----- TASK MATERIAL -----

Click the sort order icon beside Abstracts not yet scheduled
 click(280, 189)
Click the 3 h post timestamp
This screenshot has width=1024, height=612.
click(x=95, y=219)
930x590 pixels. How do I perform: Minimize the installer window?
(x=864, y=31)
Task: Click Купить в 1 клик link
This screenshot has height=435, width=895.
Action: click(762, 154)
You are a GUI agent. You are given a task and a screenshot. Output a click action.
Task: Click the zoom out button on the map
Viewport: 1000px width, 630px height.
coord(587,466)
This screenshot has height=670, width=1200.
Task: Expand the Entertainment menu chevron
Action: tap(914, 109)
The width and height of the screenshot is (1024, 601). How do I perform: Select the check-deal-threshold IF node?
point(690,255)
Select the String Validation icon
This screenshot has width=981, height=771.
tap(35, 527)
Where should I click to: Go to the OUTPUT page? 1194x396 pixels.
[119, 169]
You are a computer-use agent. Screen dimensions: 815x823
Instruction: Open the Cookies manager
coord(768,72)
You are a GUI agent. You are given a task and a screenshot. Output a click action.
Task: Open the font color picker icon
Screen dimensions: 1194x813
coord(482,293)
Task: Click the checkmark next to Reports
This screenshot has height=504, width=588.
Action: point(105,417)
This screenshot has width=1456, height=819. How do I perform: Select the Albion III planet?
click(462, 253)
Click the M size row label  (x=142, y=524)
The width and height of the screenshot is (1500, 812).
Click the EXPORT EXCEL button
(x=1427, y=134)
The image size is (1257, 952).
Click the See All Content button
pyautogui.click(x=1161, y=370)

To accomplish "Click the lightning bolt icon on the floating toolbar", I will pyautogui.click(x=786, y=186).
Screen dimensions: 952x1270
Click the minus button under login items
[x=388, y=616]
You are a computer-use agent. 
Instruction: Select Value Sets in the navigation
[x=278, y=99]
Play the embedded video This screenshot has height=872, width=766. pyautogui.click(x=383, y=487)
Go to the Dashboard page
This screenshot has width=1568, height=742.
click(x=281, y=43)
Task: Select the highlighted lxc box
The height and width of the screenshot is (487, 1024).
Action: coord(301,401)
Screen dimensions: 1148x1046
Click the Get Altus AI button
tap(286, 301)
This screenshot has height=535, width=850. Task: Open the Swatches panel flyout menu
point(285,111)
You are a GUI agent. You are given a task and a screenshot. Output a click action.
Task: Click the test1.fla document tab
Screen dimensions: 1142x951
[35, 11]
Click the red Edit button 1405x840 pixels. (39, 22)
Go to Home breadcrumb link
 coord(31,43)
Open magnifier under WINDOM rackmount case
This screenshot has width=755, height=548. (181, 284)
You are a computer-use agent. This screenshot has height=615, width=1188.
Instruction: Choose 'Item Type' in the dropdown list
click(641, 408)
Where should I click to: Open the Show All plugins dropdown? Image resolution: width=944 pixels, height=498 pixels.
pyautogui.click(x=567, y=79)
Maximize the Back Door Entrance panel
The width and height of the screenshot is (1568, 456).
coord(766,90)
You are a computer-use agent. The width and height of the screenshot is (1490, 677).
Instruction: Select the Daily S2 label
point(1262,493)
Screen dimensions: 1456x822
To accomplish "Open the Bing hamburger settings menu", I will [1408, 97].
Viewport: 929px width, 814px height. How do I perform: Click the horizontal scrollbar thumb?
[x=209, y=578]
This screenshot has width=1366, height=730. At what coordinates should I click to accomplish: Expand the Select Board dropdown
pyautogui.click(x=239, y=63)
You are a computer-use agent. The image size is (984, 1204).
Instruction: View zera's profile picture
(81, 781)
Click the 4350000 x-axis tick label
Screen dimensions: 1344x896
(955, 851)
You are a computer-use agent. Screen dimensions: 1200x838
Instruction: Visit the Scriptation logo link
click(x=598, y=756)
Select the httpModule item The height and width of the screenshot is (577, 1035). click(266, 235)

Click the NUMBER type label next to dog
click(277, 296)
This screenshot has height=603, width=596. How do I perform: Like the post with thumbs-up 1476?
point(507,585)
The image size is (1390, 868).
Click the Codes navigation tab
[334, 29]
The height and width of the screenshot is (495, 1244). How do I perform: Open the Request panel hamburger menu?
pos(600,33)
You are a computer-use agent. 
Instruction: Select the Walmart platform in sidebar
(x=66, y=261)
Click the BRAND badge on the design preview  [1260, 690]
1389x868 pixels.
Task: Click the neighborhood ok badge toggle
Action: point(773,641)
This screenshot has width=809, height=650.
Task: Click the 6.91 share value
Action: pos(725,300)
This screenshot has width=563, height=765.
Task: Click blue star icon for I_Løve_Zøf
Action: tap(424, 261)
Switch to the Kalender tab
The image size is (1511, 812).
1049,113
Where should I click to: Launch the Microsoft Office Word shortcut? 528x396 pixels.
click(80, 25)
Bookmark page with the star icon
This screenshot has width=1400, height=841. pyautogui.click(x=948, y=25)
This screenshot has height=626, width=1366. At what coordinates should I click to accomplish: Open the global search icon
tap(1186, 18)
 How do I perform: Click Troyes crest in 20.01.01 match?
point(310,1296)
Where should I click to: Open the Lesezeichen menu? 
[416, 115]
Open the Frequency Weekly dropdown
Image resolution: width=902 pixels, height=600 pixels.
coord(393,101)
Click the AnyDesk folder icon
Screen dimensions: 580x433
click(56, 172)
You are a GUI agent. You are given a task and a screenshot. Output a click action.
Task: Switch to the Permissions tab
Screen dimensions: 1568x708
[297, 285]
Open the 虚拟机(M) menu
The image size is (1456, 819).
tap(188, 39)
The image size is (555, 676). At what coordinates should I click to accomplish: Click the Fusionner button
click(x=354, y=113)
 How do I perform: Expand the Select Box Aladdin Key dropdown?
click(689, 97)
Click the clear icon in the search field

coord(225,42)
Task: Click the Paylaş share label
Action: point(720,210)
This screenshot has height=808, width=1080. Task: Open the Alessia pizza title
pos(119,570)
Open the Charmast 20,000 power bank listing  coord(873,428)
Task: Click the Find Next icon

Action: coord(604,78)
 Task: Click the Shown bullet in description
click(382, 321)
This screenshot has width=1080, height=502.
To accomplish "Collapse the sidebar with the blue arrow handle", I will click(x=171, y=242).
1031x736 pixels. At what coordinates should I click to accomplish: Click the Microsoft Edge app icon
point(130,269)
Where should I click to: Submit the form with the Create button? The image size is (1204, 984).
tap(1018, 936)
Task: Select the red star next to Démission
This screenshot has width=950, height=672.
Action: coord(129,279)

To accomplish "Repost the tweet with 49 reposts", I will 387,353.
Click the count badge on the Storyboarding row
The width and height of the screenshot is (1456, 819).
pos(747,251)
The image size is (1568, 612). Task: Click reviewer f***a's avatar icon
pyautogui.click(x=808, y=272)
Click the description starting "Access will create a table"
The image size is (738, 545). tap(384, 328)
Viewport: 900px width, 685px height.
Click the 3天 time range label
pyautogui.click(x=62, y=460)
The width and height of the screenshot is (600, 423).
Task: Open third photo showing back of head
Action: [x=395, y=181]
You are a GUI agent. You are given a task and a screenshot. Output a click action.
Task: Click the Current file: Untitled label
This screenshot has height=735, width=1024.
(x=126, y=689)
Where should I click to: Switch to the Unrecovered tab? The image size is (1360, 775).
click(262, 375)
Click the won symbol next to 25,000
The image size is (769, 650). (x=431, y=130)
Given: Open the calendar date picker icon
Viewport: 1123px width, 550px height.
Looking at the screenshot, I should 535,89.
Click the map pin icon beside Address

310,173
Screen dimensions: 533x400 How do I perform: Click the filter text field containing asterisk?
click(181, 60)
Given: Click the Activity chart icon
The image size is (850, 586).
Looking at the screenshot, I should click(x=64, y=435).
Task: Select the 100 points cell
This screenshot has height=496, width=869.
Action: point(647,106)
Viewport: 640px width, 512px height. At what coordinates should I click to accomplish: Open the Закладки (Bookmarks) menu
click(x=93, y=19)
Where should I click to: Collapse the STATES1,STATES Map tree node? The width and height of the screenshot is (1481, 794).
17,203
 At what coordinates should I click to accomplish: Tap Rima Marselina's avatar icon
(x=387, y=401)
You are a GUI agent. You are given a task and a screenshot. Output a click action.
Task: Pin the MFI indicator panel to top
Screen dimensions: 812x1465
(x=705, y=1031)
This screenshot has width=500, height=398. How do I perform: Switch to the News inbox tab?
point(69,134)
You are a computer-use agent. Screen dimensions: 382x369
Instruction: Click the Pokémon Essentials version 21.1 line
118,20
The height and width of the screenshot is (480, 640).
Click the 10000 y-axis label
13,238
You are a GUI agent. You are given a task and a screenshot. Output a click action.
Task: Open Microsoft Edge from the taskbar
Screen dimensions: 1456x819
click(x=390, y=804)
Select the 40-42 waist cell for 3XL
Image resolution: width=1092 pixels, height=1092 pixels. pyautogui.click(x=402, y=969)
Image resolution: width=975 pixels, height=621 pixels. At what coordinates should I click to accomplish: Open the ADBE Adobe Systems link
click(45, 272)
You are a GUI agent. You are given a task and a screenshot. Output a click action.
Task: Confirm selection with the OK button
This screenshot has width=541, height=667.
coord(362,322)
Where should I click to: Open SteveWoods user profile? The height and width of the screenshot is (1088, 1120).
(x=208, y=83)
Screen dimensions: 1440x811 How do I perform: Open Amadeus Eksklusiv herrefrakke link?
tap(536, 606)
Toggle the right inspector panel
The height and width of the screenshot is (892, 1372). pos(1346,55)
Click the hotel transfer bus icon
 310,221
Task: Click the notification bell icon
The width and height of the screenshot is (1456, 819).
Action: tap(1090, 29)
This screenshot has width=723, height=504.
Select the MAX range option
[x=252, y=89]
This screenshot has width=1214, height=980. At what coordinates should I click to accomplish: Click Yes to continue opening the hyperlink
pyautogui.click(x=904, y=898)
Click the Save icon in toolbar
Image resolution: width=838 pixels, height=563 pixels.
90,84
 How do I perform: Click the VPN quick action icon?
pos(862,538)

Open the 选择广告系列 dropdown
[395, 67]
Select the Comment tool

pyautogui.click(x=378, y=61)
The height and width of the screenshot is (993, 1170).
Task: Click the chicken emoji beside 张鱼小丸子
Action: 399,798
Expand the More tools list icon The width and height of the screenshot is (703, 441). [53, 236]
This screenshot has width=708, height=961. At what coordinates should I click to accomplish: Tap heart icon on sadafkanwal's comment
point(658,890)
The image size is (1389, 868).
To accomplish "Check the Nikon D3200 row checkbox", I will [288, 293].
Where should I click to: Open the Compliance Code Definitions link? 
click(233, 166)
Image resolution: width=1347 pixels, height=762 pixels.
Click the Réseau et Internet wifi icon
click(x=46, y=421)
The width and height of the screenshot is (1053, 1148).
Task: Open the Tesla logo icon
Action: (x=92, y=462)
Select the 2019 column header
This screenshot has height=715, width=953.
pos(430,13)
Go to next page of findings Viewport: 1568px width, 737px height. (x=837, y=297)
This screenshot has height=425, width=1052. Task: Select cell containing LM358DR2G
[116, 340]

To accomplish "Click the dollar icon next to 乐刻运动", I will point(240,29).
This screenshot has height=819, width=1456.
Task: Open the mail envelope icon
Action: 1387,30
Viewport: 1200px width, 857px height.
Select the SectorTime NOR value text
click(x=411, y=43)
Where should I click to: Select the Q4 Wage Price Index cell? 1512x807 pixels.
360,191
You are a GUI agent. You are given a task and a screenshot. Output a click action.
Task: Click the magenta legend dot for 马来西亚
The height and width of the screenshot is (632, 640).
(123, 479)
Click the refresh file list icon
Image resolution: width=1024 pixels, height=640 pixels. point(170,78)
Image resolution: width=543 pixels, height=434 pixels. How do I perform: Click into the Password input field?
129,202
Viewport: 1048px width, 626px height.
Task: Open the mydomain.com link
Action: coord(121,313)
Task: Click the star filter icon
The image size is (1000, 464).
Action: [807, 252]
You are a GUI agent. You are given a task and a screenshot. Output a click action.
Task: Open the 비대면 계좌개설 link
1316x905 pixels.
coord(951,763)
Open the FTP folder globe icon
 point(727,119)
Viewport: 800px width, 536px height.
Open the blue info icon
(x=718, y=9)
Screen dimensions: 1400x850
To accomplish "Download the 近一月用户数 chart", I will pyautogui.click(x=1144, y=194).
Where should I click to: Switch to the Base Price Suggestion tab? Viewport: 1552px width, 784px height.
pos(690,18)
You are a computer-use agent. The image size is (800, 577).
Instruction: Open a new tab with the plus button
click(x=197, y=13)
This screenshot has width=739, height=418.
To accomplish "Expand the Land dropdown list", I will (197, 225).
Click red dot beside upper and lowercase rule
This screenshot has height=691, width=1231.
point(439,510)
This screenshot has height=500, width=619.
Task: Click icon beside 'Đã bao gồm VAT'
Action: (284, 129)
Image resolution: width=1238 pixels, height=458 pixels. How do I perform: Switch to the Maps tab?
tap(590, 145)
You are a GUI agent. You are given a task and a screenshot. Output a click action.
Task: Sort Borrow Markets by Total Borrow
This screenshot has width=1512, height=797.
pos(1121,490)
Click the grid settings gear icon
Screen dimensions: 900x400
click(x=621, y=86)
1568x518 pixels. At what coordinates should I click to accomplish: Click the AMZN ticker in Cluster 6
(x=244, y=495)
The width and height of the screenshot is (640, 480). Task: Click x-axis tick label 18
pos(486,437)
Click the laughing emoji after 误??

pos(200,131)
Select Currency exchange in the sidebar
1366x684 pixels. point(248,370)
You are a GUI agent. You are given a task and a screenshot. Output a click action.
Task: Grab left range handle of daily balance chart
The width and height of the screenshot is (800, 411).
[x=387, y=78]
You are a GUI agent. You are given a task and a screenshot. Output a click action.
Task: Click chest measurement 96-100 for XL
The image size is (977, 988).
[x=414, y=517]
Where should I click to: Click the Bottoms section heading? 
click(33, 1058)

-----

## TASK OBJECTIVE
Rewrite the entries from the line with "Expand the More" to the line with "Action: [807, 252]", renaming "GUI agent" to "interface agent" and keeping everything else the same.

## CORRECT RESULT
Expand the More tools list icon The width and height of the screenshot is (703, 441). [53, 236]
This screenshot has width=708, height=961. At what coordinates should I click to accomplish: Tap heart icon on sadafkanwal's comment
point(658,890)
The image size is (1389, 868).
To accomplish "Check the Nikon D3200 row checkbox", I will [288, 293].
Where should I click to: Open the Compliance Code Definitions link? 
click(233, 166)
Image resolution: width=1347 pixels, height=762 pixels.
Click the Réseau et Internet wifi icon
click(x=46, y=421)
The width and height of the screenshot is (1053, 1148).
Task: Open the Tesla logo icon
Action: (x=92, y=462)
Select the 2019 column header
This screenshot has height=715, width=953.
pos(430,13)
Go to next page of findings Viewport: 1568px width, 737px height. (x=837, y=297)
This screenshot has height=425, width=1052. Task: Select cell containing LM358DR2G
[116, 340]

To accomplish "Click the dollar icon next to 乐刻运动", I will point(240,29).
This screenshot has height=819, width=1456.
Task: Open the mail envelope icon
Action: 1387,30
Viewport: 1200px width, 857px height.
Select the SectorTime NOR value text
click(x=411, y=43)
Where should I click to: Select the Q4 Wage Price Index cell? 1512x807 pixels.
360,191
You are a interface agent. You are given a task and a screenshot. Output a click action.
Task: Click the magenta legend dot for 马来西亚
The height and width of the screenshot is (632, 640).
(123, 479)
Click the refresh file list icon
Image resolution: width=1024 pixels, height=640 pixels. point(170,78)
Image resolution: width=543 pixels, height=434 pixels. How do I perform: Click into the Password input field?
129,202
Viewport: 1048px width, 626px height.
Task: Open the mydomain.com link
Action: coord(121,313)
Task: Click the star filter icon
The image size is (1000, 464).
Action: [807, 252]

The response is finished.